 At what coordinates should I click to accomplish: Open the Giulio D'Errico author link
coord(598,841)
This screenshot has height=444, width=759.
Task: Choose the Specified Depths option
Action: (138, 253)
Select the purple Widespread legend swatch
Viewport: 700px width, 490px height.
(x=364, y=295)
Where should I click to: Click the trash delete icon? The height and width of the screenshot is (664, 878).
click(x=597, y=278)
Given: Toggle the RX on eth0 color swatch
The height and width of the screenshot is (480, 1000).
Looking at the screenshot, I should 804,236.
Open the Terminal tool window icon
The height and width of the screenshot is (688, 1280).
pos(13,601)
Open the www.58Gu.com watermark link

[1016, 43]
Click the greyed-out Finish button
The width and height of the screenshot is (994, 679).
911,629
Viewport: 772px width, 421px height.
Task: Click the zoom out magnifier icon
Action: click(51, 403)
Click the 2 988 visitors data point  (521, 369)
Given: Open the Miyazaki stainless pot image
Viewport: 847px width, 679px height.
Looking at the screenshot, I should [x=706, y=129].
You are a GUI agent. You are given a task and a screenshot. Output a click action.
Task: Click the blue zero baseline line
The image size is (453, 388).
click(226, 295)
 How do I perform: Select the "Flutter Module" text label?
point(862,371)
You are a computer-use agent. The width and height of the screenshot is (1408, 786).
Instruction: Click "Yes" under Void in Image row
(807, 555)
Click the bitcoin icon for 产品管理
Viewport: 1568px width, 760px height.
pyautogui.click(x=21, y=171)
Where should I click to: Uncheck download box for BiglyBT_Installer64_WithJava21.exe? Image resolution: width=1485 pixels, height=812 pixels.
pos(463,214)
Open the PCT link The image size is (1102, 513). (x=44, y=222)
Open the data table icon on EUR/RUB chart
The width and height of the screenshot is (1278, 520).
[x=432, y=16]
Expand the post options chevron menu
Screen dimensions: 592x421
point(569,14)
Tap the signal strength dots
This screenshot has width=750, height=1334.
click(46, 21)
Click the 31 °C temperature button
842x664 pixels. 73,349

□ □ □

Which lines of the entries above contain the word "agent"? Copy each of them.

You are a GUI agent. You are given a task and a screenshot. Output a click action.
You are a computer-use agent. The width and height of the screenshot is (1408, 786).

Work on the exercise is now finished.